Sample collection and measurements of LDH
Fasting blood samples were collected, preserved, and processed in a manner recommended by the clinical site laboratory’s policies and procedures in every hospital within 24 hours of admission. All the blood samples were collected and then frozen in cryotube at −80 °C refrigerator until testing was performed. The concentration of LDH was measured by automated hematology analyzer at each research center. Laboratory technicians were blinded to the clinical outcomes of patients. All measurements were performed according to the manufacturers’ recommendations.
Outcome assessment
The outcomes were obtained through clinic or telephone at 3-month and 1-year follow-up. Assessment of outcomes was completed by trained research coordinators who were blinded to patients’ baseline clinical information. Adverse outcomes in our study include all-cause death and poor functional outcomes. All-cause death was either confirmed on a death certification from the attended hospital or the local citizen registry. Modified Rankin Scale (mRS) score ranged from 0 (no symptoms) to 6 (death), and poor functional outcome was defined as mRS ranged from 3–6/2–6 at 3-month and 1-year follow-up.
Statistical analysis
Participants were divided into four categories according to quartiles of LDH. Continuous variables were described by medians and interquartile ranges (IQRs) because of skewed distribution, categorical variables were described by frequencies and percentages. The nonparametric Wilcoxon or Kruskal-Wallis test was used to compare group differences for continuous variables, and chi-square tests or Fisher exact tests were used for categorical variables. The Kaplan-Meier method and the log-rank test were used for univariate survival analysis. Ordinal logistic regression was applied to estimate the common odds ratio (OR) for a shift in the direction of a worse outcome on the mRS score, where the proportional odds assumption was not violated.

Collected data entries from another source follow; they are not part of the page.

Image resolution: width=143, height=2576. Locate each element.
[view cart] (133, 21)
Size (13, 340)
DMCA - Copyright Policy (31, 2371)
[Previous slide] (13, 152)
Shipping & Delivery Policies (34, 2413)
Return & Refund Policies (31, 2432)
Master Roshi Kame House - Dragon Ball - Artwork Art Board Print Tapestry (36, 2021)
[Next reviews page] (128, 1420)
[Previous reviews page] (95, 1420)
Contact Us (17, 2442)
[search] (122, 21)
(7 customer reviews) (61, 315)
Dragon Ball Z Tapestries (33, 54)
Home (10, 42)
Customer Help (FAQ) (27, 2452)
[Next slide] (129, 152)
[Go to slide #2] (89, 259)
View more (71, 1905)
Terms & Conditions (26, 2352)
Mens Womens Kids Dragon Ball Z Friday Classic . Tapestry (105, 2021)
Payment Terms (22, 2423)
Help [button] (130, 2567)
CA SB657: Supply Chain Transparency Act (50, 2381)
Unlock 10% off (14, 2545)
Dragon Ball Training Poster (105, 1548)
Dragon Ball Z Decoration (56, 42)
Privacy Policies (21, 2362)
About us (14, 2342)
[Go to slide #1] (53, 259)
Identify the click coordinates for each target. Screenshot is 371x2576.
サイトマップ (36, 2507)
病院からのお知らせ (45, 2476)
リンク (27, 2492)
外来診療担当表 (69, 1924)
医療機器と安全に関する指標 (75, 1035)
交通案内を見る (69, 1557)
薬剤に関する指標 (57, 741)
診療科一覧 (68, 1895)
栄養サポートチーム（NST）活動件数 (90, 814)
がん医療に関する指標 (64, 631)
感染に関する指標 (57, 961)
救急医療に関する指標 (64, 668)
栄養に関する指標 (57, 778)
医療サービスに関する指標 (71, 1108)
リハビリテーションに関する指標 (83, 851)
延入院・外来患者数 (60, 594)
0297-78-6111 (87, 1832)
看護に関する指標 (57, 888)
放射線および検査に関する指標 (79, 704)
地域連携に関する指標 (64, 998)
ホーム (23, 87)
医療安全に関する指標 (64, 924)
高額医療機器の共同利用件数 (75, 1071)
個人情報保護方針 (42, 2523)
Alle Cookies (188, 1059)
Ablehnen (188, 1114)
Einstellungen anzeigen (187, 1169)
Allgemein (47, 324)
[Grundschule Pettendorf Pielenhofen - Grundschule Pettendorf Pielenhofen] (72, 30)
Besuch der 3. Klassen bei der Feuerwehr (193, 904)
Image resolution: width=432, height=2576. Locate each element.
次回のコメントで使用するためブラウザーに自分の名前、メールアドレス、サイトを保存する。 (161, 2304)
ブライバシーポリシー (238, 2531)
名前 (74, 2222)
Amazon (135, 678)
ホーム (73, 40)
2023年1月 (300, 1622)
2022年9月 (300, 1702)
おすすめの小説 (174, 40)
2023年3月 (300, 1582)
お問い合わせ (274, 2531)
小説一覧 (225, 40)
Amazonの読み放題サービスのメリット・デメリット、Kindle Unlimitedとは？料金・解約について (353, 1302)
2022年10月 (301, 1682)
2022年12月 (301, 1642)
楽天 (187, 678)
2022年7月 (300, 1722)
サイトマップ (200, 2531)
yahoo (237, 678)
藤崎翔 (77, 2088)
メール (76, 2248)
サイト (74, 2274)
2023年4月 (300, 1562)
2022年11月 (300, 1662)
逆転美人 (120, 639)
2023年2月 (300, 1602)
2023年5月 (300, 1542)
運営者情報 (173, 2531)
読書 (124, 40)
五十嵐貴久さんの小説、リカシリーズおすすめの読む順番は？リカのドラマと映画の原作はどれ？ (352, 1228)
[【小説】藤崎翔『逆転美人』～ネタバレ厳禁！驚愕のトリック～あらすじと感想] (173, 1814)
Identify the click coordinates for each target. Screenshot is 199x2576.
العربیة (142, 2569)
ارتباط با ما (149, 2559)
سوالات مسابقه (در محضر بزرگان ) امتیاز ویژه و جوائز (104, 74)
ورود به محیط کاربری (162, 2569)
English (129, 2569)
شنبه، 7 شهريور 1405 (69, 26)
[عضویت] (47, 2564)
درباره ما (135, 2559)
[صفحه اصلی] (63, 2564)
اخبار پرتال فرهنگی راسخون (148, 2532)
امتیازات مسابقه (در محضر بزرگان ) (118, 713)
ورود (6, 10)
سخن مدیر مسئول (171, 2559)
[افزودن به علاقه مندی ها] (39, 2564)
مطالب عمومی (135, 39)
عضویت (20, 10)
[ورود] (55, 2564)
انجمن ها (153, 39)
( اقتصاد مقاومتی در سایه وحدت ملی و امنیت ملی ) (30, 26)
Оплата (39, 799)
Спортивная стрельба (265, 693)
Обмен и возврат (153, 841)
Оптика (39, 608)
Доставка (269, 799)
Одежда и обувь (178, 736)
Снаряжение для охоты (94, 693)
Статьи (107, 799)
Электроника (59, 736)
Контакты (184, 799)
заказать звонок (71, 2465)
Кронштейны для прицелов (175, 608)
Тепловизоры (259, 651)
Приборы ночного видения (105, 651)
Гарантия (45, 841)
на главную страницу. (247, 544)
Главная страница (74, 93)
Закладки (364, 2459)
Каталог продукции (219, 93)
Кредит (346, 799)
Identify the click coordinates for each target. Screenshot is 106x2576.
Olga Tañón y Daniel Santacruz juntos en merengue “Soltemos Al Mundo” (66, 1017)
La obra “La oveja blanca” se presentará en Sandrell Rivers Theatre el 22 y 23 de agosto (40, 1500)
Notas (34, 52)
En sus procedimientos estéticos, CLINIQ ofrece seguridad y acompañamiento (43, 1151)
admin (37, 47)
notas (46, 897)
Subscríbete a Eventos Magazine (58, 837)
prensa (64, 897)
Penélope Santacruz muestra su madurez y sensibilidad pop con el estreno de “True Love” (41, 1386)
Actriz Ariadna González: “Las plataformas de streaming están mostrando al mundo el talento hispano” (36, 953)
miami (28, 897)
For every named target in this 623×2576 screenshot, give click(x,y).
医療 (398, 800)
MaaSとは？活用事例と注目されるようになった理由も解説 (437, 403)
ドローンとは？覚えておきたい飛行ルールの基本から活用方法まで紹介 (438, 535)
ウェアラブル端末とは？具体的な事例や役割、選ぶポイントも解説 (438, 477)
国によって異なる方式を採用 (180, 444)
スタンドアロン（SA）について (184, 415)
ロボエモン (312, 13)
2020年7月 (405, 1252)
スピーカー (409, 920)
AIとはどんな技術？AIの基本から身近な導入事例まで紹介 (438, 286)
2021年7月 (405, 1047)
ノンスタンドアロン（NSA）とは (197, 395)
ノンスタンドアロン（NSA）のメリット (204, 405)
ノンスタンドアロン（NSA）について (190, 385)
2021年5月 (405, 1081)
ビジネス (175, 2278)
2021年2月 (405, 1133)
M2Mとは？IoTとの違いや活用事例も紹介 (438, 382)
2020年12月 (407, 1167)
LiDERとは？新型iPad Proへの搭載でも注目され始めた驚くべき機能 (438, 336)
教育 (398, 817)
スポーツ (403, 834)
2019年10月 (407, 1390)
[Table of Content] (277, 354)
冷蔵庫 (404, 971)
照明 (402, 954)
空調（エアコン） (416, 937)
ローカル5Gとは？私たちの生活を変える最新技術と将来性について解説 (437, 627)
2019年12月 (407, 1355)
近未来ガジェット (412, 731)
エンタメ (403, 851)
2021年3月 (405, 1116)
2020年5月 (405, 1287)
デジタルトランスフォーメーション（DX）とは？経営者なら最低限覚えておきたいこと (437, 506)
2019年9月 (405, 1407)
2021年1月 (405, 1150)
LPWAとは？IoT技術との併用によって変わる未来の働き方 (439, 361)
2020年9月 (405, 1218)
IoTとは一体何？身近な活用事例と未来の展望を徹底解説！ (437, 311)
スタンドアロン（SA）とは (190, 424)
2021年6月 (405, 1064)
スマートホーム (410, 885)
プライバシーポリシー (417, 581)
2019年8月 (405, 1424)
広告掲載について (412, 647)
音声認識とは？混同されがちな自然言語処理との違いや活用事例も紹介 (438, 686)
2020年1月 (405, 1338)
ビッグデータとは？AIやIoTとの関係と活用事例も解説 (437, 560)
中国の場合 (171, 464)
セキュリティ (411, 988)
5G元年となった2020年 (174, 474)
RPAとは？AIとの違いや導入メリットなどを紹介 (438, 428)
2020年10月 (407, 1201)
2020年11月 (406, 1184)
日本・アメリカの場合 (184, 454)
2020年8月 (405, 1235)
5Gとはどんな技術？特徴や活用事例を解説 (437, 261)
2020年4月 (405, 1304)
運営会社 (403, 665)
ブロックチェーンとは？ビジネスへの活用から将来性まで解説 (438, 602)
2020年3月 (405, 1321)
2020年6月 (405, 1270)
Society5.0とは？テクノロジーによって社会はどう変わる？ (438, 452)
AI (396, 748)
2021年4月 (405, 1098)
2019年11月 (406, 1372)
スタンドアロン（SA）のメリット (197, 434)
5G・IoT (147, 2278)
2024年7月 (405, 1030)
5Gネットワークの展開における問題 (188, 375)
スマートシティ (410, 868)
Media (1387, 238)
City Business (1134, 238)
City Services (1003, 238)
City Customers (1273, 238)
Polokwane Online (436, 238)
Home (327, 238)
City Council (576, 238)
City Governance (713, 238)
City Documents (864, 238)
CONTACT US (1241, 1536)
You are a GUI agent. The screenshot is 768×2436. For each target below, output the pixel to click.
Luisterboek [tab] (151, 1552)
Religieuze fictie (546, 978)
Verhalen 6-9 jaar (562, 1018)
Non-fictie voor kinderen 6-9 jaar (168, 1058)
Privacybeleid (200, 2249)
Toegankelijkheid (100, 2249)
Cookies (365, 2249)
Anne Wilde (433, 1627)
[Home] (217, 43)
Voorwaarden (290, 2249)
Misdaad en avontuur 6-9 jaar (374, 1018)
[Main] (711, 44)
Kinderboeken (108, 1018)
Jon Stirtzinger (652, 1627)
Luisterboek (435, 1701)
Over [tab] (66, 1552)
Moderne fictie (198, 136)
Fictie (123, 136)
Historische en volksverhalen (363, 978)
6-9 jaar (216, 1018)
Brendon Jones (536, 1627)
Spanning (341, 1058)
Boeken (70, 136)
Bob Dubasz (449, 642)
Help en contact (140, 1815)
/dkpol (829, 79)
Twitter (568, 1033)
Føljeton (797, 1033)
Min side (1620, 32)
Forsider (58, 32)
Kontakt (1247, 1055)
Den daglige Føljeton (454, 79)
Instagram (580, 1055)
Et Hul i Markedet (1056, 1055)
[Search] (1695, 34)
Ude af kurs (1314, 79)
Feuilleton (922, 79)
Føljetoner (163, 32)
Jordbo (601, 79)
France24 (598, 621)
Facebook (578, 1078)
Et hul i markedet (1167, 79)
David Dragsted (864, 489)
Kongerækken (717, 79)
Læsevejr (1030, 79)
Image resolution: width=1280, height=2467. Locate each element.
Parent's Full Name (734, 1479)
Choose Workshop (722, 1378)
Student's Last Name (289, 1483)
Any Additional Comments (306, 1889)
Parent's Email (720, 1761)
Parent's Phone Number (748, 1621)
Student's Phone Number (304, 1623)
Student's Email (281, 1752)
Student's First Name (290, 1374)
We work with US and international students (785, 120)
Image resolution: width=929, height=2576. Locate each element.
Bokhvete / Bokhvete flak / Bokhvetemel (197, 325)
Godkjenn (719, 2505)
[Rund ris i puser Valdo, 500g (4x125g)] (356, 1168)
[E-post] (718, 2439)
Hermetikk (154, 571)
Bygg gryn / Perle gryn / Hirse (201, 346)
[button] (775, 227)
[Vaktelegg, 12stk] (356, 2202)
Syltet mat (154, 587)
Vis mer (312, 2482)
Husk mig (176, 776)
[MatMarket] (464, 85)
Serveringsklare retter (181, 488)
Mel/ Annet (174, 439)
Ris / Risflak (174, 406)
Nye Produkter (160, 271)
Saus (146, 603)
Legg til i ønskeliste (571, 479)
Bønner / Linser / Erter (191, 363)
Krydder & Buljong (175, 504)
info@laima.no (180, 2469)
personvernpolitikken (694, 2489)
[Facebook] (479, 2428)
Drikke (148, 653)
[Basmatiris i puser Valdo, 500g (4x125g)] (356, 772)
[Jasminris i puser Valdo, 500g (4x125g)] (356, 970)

The association of LDH with all-cause death and poor functional outcomes were evaluated by Cox proportion hazard regression models and logistic regressions, respectively. Robust sandwich estimates of the variance-covariance matrix were used to account for clustering by hospital. Variables with a P<0.2 in the univariate analysis and the well-established predictors of the outcomes were selected to adjust in the multivariable analyses. Unadjusted and adjusted hazard ratios (HRs) or ORs and their 95% confidence intervals (CIs) were estimated. Model 1 was adjusted for age and gender; Model 2 was additionally adjusted for BMI, hypertension, diabetes, dyslipidemia, atrial fibrillation/flutter, stroke type, current smoking, TOAST, NIHSS, total cholesterol (TC), low-density lipoprotein cholesterol (LDL-C), high-density lipoprotein cholesterol (HDL-C), triglyceride (TG), FBG, and eGFR; Model 3 was further adjusted for antihypertensive agents, cholesterol-lowering agents, hypoglycemic agents, antiplatelet agents, anticoagulant agents, time from onset to admission, hs-CRP, ATL and AST on admission. P for trend was calculated by treating the median LDH value of each quartile as a continuous variable in each model. In the sensitivity analysis, we excluded patients with a history of cancer or infection, given that these conditions may influence the levels of LDH. Furthermore, we used restricted cubic splines with five knots (at 5th, 25th, 50th, 75th, and 95th percentiles of LDH distribution) to examine the dose-response relationship of LDH with outcomes, with the median of the first quartile of LDH (134.00 U/L) as reference point, and HR/OR was adjusted for all potential variables described herein. Stratified analyses were performed in subgroups of age (<60 and ≥60 years), gender (female and male), stroke subtype (IS and TIA), and time from onset to admission (<24 and ≥24 h), likelihood ratio test was used to assess the significance of interaction between stratified variables and LDH.
All analyses were performed with SAS software version 9.4 (SAS Institute Inc., Cary, NC, USA). All statistical tests were two-sided, and a P value <0.05 was deemed as statistically significant.
Results
Baseline characteristics
Patients with missing available data on LDH (n=5,057), and missing available mRS at 3-month or 1-year follow-up (n=313) were excluded. Finally, the current analysis included 9,796 patients. A comparison of baseline characteristics between the excluded and included patients are showed in Table S1. There was no significant clinical difference between excluded and included participants in terms of all the baseline characteristics.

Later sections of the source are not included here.